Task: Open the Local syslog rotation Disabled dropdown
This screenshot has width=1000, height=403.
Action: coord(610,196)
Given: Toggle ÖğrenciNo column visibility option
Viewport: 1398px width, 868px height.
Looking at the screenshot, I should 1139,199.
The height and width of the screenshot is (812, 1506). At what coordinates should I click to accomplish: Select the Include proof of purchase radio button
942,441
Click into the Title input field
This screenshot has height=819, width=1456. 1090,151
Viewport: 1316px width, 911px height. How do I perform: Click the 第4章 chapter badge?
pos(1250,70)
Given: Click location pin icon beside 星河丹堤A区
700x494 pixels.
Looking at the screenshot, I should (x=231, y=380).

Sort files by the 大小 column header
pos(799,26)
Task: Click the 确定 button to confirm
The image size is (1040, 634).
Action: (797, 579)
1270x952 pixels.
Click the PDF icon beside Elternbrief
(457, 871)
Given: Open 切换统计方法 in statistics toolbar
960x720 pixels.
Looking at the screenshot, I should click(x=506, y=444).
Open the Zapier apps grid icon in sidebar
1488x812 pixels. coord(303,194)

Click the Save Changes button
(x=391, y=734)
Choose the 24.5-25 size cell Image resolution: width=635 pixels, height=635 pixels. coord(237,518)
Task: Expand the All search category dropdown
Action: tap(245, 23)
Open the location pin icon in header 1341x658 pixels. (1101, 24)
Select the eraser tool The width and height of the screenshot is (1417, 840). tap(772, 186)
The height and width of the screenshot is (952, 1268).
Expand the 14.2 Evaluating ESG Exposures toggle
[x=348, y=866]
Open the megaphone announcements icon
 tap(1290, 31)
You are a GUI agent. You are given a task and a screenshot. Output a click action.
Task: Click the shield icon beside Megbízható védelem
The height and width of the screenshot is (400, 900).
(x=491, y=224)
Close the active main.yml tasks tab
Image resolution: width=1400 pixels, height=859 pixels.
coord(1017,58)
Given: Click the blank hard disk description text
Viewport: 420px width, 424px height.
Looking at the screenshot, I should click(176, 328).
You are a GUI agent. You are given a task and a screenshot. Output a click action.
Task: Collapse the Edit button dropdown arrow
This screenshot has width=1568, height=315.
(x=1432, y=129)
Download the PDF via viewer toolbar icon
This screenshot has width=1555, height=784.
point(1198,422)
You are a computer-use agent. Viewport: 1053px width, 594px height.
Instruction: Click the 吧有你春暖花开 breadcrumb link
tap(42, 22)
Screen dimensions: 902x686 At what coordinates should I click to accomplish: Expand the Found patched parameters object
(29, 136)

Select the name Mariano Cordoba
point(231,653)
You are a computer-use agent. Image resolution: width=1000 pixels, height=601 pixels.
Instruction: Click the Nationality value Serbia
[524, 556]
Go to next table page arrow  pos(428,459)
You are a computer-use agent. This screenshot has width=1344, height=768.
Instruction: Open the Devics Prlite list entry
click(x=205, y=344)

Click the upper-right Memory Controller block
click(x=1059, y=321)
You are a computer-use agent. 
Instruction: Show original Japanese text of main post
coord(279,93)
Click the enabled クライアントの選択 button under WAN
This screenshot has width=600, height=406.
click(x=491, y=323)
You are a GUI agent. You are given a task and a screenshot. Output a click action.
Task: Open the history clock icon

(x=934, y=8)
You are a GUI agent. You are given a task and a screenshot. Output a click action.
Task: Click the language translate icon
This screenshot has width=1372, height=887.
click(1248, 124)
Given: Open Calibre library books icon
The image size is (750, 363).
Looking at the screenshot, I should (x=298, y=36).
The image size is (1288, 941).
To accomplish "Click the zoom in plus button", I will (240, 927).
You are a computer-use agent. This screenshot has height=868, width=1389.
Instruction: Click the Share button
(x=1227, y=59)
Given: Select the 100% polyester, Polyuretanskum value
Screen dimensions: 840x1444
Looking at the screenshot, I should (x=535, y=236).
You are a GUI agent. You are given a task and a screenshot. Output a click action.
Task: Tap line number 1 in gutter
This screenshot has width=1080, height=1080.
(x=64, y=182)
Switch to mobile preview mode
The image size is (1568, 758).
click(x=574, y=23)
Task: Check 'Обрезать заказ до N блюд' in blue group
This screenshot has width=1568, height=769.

Set problem. Could you reproduce the items word for word, starting at their very first line and ending at the line containing "Looking at the screenshot, I should 1139,199.", with that line included?

Full response.
Task: Open the Local syslog rotation Disabled dropdown
This screenshot has width=1000, height=403.
Action: coord(610,196)
Given: Toggle ÖğrenciNo column visibility option
Viewport: 1398px width, 868px height.
Looking at the screenshot, I should 1139,199.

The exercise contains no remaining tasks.